From the entries that follow, work out how many lines contain "section". Write the number only.

[Stored data entries]
* * * *

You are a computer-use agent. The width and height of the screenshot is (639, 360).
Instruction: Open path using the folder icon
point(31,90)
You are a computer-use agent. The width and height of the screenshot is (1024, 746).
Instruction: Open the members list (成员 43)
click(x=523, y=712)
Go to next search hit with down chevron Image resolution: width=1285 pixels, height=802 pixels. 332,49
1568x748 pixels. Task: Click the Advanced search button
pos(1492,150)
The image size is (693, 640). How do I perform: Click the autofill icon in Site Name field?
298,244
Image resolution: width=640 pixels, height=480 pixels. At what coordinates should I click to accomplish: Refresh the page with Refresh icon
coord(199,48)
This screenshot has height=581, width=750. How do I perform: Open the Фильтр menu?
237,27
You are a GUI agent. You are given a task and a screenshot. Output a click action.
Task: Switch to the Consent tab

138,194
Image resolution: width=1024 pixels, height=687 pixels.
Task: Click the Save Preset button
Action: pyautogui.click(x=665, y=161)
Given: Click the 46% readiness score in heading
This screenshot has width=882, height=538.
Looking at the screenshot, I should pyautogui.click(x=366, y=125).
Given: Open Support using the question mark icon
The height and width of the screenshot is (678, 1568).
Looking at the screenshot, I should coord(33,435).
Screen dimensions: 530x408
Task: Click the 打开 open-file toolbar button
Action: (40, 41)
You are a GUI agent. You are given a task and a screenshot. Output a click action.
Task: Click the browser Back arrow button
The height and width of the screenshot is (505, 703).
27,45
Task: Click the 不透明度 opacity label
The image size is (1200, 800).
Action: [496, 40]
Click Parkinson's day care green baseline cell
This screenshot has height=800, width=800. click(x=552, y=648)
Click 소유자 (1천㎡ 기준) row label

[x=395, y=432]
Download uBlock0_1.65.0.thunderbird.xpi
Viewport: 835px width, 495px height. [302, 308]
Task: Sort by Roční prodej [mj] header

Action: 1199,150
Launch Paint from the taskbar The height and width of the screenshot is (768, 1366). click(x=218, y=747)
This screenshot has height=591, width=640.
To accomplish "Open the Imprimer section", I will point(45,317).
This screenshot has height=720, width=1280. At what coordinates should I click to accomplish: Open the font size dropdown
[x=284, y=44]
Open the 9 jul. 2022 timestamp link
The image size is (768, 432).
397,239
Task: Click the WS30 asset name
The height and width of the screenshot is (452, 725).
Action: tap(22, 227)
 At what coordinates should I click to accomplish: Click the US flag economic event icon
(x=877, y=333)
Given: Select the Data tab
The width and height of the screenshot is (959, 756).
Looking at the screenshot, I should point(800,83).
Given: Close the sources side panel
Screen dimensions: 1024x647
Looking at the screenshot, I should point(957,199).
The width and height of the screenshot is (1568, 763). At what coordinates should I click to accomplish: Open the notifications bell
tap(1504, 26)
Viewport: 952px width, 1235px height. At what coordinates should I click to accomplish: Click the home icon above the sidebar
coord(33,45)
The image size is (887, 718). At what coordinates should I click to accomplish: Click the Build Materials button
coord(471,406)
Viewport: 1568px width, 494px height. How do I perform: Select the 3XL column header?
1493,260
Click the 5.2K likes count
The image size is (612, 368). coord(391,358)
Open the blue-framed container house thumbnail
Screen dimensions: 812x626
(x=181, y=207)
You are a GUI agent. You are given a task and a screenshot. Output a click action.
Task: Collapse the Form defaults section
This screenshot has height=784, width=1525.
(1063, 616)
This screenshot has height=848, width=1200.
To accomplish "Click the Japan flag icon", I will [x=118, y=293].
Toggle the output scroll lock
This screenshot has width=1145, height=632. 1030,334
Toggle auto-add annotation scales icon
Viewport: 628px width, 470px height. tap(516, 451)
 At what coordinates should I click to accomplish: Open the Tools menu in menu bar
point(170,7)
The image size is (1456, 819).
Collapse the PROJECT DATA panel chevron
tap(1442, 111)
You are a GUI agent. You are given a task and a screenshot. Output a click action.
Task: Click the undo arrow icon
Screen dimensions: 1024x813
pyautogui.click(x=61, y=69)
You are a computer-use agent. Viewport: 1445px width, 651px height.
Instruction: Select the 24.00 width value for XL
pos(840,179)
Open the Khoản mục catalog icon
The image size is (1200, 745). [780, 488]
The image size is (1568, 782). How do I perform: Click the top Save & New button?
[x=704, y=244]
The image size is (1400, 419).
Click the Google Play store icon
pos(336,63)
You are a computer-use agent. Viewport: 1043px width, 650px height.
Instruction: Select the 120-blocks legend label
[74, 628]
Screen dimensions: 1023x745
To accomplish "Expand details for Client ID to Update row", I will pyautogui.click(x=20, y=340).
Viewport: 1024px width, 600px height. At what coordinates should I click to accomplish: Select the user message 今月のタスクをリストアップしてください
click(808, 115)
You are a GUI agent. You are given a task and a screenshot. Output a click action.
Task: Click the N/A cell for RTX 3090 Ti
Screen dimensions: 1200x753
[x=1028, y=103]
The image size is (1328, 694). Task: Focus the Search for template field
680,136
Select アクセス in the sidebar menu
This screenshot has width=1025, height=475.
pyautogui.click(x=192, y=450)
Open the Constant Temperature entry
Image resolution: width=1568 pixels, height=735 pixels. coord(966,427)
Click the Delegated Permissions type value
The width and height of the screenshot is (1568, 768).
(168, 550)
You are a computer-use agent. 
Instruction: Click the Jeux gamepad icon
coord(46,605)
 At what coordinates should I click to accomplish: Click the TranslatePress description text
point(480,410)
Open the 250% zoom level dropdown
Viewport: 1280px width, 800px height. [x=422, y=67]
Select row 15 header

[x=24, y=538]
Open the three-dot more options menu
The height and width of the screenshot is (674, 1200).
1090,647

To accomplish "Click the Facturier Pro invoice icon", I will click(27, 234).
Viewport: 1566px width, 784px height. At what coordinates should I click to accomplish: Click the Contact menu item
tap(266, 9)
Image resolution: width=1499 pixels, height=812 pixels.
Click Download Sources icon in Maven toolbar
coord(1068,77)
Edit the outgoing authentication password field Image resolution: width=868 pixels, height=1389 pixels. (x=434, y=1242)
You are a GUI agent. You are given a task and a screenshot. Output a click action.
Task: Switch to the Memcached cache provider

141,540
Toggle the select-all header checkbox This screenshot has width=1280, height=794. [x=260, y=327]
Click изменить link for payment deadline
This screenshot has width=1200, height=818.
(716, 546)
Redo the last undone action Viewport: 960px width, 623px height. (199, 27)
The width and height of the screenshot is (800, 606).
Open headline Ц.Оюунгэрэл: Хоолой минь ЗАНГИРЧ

* * * *

Solution:
2